Twelve homosexual patients with
Kaposi's sarcoma associated with the
acquired immune deficiency syndrome (
AIDS) were treated with a preparation of purified human
lymphoblastoid interferon (
Wellferon [Burroughs Wellcome, Research Triangle Park, NC]). They were given a dose of 20 X 10(6) U/m2 intramuscularly daily for approximately two months. Responders continued their treatment on a maintenance schedule of 20 X 10(6) U/m2 three times a week. Four patients experienced complete remissions, and four experienced partial remissions that resulted in a total response rate of 67%. The median
duration of treatment was 14 weeks (7 to 28+ weeks), and the median response duration was 28+ weeks (19 to 29+ weeks).
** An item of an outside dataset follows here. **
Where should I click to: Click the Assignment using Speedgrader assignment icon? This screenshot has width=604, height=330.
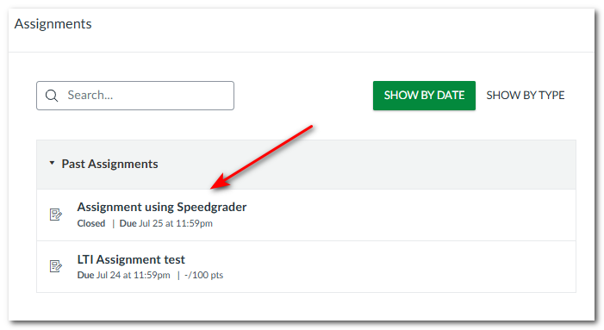click(x=56, y=215)
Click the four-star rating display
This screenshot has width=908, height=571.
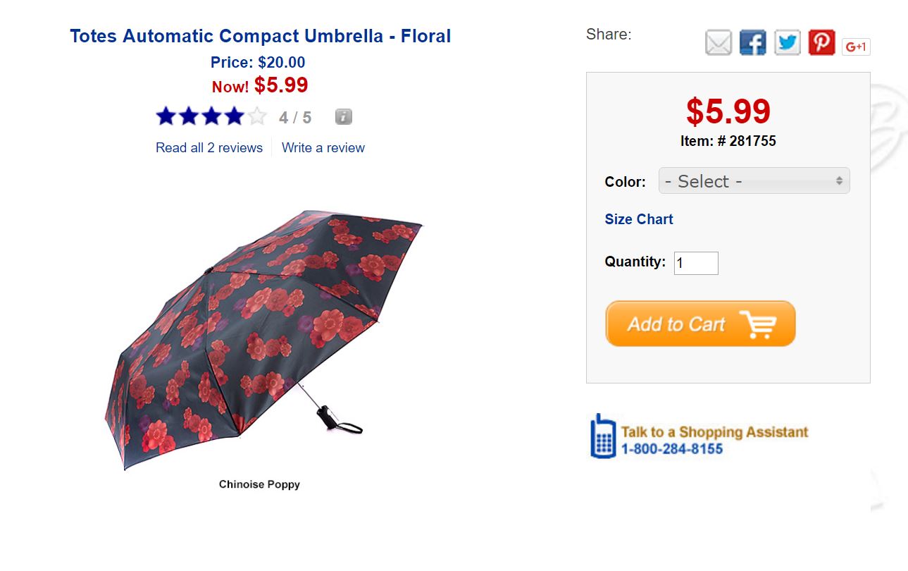[211, 116]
Of the four patients
in complete remission, one relapsed at 25 weeks and one at 26 weeks; the other two remained
in complete remission at 28 and 29+ weeks. The clinical toxicity consisted of
chills,
fever,
fatigue, and
asthenia. Hematologic toxicity was similar to that previously described for other preparations of
alpha-interferon and consisted of moderate
leukopenia and
thrombocytopenia.
Asthenia, a condition present in all 12 patients, was severe in 50%. A minimal
tumor burden, the absence of circulating
interferon before treatment, and a performance status of greater than or equal to 90% on the Karnofsky scale were related to an improved response rate. Measurement of immunologic parameters showed significant declines in the already impaired T cell levels, lymphocyte blastogenic response to
concanavalin A, monocyte-mediated antibody-dependent cellular cytotoxicity, and monocyte-adherence. Activation of natural killer cells was not noted, and no life-threatening
infections occurred during treatment. These data suggest that human
lymphoblastoid interferon is an active agent in the treatment of
Kaposi's sarcoma, and its use warrants further study in a larger number of patients.